Only once I skim either the shelves of the library, or the descriptions online can I come to a conclusion about what book I want to try next. (Word to other indie-publishers, that jacket blurb is damned important!)

About 50% of the time, I am right. The other half of the time, it feels like I chewed a sour grape as a result of the let down of my expectations. Especially when I rarely even read a jacket blurb’s summary of a book that blows me away. Usually when I decide on a book to read, it’s because I said to myself something akin to, “not bad. Let’s see.”

Might be a current bestseller. Might be a second-tier thriller from 40 years ago. I will start to read it, if I get the sense I will find the story something I call “heart-probable.” By that I mean you can put characters in space, in purgatory, in traction, but if it feels like in the end a human experience is unfolding in a manner that I could sympathize with, (or long for) I am more likely to give it a try.

There are plenty caveats, to be fair.

For example, even though I give off the occasional “snooty English professor” vibe, I will prioritize this heart-probability over intricate writing and illustrious prose 85% of the time or more. If I want straight, eloquence, or word magic at its finest, I generally turn to poetry over fiction.

The other side of that coin shines just as brightly though; I don’t want vapid, pedestrian writing if it serves only to push cookie cutter, Hallmark Channel level characters around on a map, either. Suspense and adventure stories are among my favorite reads, when done well. Glorified travelogues propped up by guns and sex are not. That’s because even the least appealing person in real life generally has more to say, to think, to aspire to than the heroes of such books.

Heart-probable.

Even when I attempt a full escape into a story not known for the depth of character, I usually cannot finish it. I struggle with most sci-fi, (concept-over-heart) and Tolkien-style fantasy, (lost in a sea of words) for this reason.

Yes, that is subjective to some degree, but so is every other metric by which a given reader judges what works and does not work for them. We’re talking about effective fiction, not particle physics.

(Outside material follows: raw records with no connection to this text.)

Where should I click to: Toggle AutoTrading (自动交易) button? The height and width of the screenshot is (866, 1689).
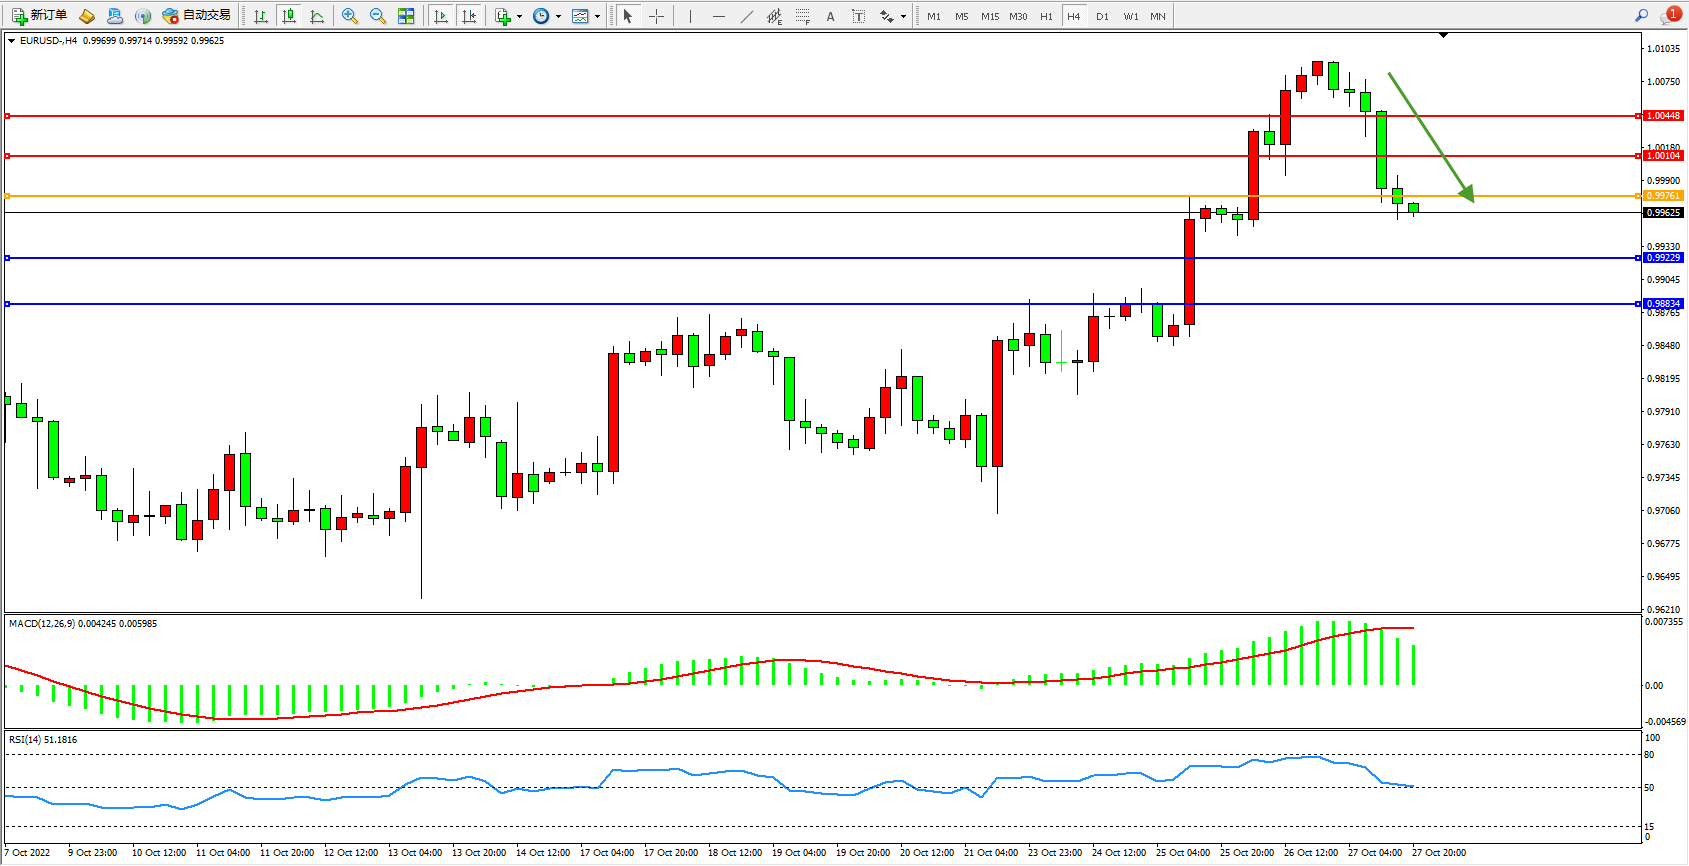pyautogui.click(x=197, y=16)
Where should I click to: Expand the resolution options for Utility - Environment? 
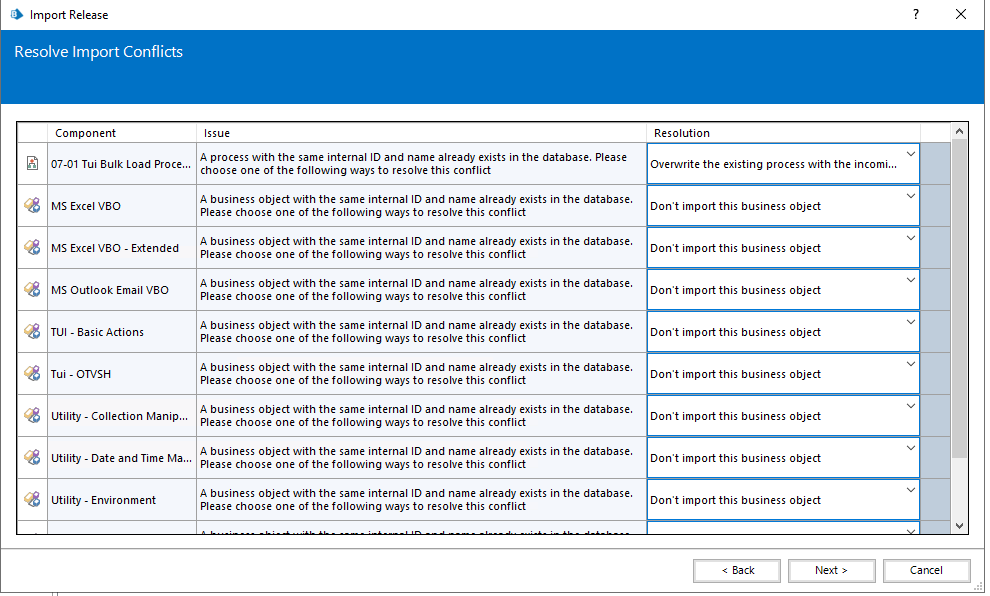click(x=910, y=490)
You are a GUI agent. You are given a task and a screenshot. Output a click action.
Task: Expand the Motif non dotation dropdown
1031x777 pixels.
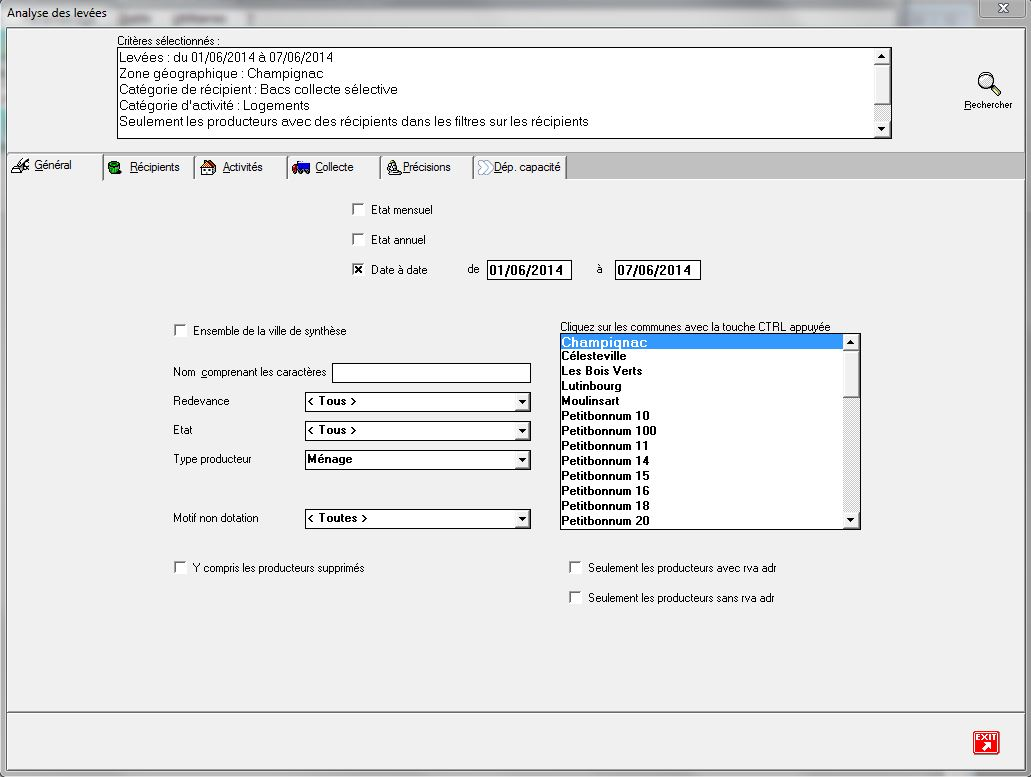521,519
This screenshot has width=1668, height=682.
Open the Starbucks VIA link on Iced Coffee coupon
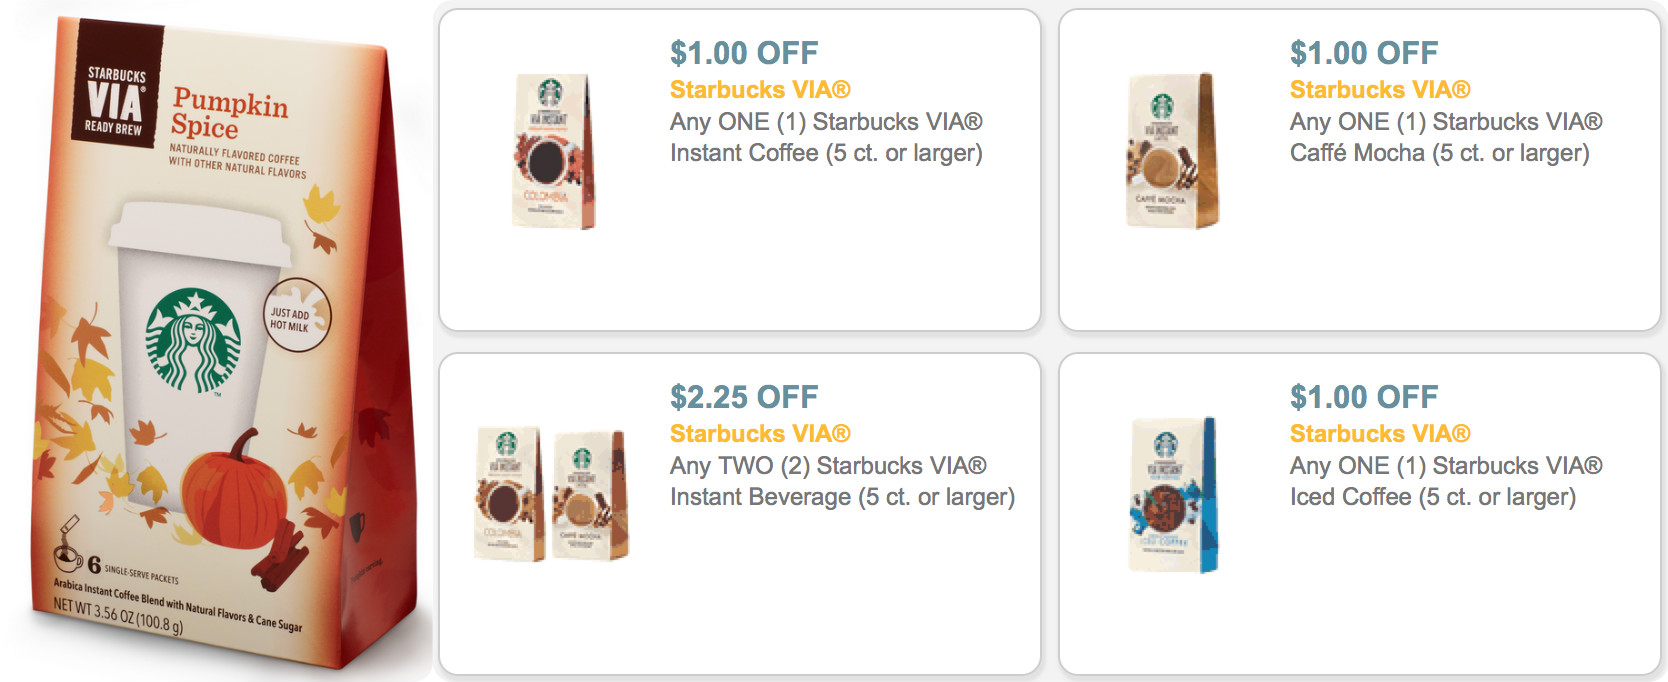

There are other caveats to my preferences as stated here. A story can be heart-probable, and yet removed too far from my personal experience in life to hit the nail fully on the head. Heart-probable but without hope puts me off as a reader, even if beautiful. I study and perform Shakespeare, I know tragedy-as-art. in fact perhaps because I am involved in Shakespeare, I have less tolerance for tragic stories from other places/ in modern settings? I’ll have to ponder that.

Anyway, I work overtime not to succumb to the notion this real-world has no hope, so I am not at all drawn to fictional world that offer none of it.

Maybe I should call this whole concept “My-Heart-Probable,” instead given how subjective this is, and how many stories I hated could nonetheless by “heart-probable” to someone. I concede that much of what makes a story worth reading all the way through for me is this intangible, nebulous notion of wanting to be along for a ride that is at least adjacent to the human threads that shape me as an individual, even when the setting and plot is outlandish.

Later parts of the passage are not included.